▸ What needs to be done
All entries must be transcribed exactly, down to the last character.

▸ Exercise input

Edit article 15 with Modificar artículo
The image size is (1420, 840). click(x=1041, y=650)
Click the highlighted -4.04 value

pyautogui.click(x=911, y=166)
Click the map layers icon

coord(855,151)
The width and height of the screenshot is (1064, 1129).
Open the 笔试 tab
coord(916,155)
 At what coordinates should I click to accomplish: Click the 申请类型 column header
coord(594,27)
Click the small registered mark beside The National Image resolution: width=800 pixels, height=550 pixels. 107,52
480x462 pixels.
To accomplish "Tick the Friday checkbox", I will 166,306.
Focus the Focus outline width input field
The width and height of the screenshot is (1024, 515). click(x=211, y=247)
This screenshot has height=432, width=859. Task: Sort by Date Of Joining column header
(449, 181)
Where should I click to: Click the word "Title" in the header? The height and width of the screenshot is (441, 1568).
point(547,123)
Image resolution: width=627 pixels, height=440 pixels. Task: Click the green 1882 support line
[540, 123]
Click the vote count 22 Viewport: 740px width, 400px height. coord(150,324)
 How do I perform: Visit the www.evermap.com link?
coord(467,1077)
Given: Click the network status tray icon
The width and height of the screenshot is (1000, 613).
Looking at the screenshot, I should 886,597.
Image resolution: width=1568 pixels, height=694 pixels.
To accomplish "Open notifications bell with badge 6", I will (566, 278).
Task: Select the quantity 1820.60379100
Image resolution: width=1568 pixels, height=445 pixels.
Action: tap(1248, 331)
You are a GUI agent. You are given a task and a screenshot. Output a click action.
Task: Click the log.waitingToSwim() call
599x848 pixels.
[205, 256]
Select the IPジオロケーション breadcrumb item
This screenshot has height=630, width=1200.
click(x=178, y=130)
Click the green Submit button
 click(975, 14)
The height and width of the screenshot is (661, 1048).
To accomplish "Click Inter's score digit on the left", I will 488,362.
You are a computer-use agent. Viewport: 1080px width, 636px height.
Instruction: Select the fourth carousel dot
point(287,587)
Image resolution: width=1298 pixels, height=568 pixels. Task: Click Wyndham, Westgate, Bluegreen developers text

▸ Answer to the exercise
Edit article 15 with Modificar artículo
The image size is (1420, 840). click(x=1041, y=650)
Click the highlighted -4.04 value

pyautogui.click(x=911, y=166)
Click the map layers icon

coord(855,151)
The width and height of the screenshot is (1064, 1129).
Open the 笔试 tab
coord(916,155)
 At what coordinates should I click to accomplish: Click the 申请类型 column header
coord(594,27)
Click the small registered mark beside The National Image resolution: width=800 pixels, height=550 pixels. 107,52
480x462 pixels.
To accomplish "Tick the Friday checkbox", I will 166,306.
Focus the Focus outline width input field
The width and height of the screenshot is (1024, 515). click(x=211, y=247)
This screenshot has height=432, width=859. Task: Sort by Date Of Joining column header
(449, 181)
Where should I click to: Click the word "Title" in the header? The height and width of the screenshot is (441, 1568).
point(547,123)
Image resolution: width=627 pixels, height=440 pixels. Task: Click the green 1882 support line
[540, 123]
Click the vote count 22 Viewport: 740px width, 400px height. coord(150,324)
 How do I perform: Visit the www.evermap.com link?
coord(467,1077)
Given: Click the network status tray icon
The width and height of the screenshot is (1000, 613).
Looking at the screenshot, I should 886,597.
Image resolution: width=1568 pixels, height=694 pixels.
To accomplish "Open notifications bell with badge 6", I will (566, 278).
Task: Select the quantity 1820.60379100
Image resolution: width=1568 pixels, height=445 pixels.
Action: tap(1248, 331)
You are a GUI agent. You are given a task and a screenshot. Output a click action.
Task: Click the log.waitingToSwim() call
599x848 pixels.
[205, 256]
Select the IPジオロケーション breadcrumb item
This screenshot has height=630, width=1200.
click(x=178, y=130)
Click the green Submit button
 click(975, 14)
The height and width of the screenshot is (661, 1048).
To accomplish "Click Inter's score digit on the left", I will 488,362.
You are a computer-use agent. Viewport: 1080px width, 636px height.
Instruction: Select the fourth carousel dot
point(287,587)
Image resolution: width=1298 pixels, height=568 pixels. Task: Click Wyndham, Westgate, Bluegreen developers text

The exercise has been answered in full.